SelectFromModel(estimator=LogisticRegression(C=1, class_weight=None, dual=False, fit_intercept=True,
          intercept_scaling=1, max_iter=100, multi_class='warn',
          n_jobs=None, penalty='l1', random_state=None, solver='warn',
          tol=0.0001, verbose=0, warm_start=False),
        max_features=None, norm_order=1, prefit=False, threshold=None)

In [None]:
# Visualising features which are return from lasso regularisation

# In the below output, the output are index wise lables. 

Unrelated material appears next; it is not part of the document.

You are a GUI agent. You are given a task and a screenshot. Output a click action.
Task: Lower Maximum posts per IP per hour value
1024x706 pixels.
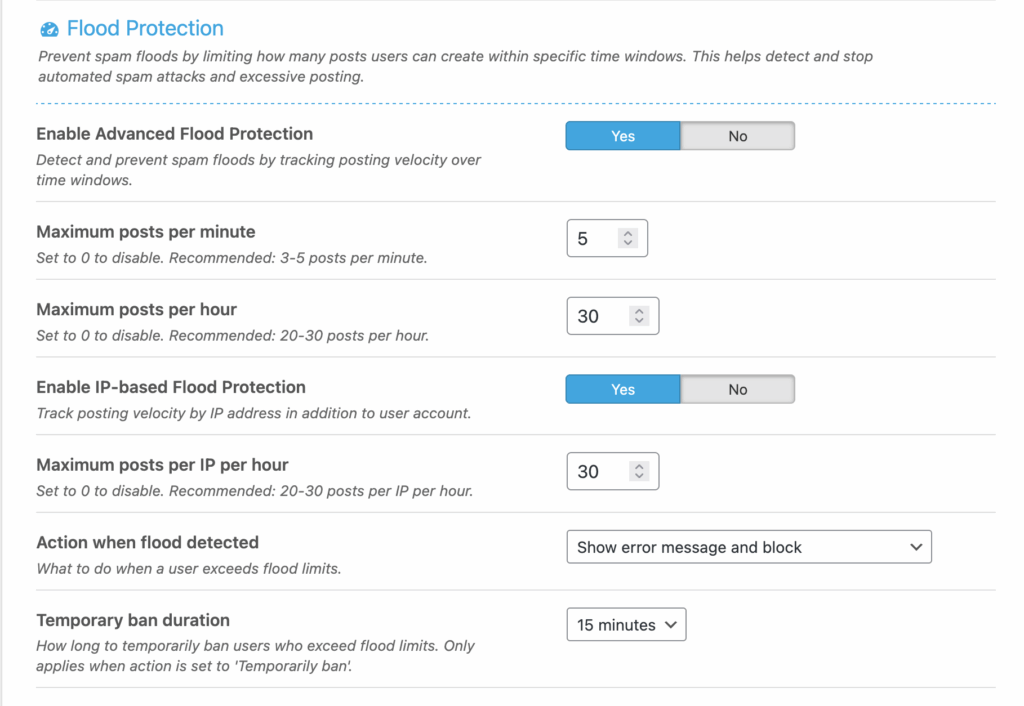click(640, 476)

# True: according to Lasso the features are important (non-zero features)
# False: according to Lasso, the features are not important (whose weights are shrinked to Zero)

In [14]:
sel_.get_support()

array([False,  True,  True,  True, False,  True,  True,  True])

In [None]:
# Display features 

In [15]:
selected_feat = X_train.columns[(sel_.get_support())]
print('total features: {}'.format((X_train.shape[1])))
print('selected features: {}'.format(len(selected_feat)))
print('features with coefficients shrank to zero: {}'.format(
      np.sum(sel_.estimator_.coef_ == 0)))

total features: 8
selected features: 6
features with coefficients shrank to zero: 2


In [None]:
# Number of features which coefficient shrank to zero

In [16]:
np.sum(sel_.estimator_.coef_ == 0)

2

In [None]:
#  Display the removed features

In [17]:
removed_feats = X_train.columns[(sel_.estimator_.coef_ == 0).ravel().tolist()]
removed_feats

Index(['age', 'income'], dtype='object')

In [None]:
# Removing the features from training an test dataset

In [18]:
X_train_selected = sel_.transform(X_train.fillna(0))
X_test_selected = sel_.transform(X_test.fillna(0))
X_train_selected.shape, X_test_selected.shape

((490, 6), (210, 6))

### Ridge or L2 regularisation does not shrink coefficients to zero.  The below demo will explain the same.

In [19]:
# Split the data into train and test datset 

X_train, X_test, y_train, y_test = train_test_split(
    bankloans_existing.drop(labels=['default'], axis=1),
    bankloans_existing['default'],
    test_size=0.3,
    random_state=0)

X_train.shape, X_test.shape

((490, 8), (210, 8))

In [20]:
l1_logit = LogisticRegression(C=1, penalty='l2')
l1_logit.fit(scaler.transform(X_train.fillna(0)), y_train)

  


LogisticRegression(C=1, class_weight=None, dual=False, fit_intercept=True,
          intercept_scaling=1, max_iter=100, multi_class='warn',
          n_jobs=None, penalty='l2', random_state=None, solver='warn',
          tol=0.0001, verbose=0, warm_start=False)

In [None]:
# Display the number of coefficients with zero values

In [21]:
np.sum(l1_logit.coef_ == 0)

0

In [None]:
# Conclusion :

# As per above demo, L1 Regulatization will also use to remove non-important features from dataset.

# Please note: 
#    1. c (penalization) value increase then remove number of features from dataset.  
#    2. please keep in mind the c value should not be less as its not removed non-importanct features from dataset.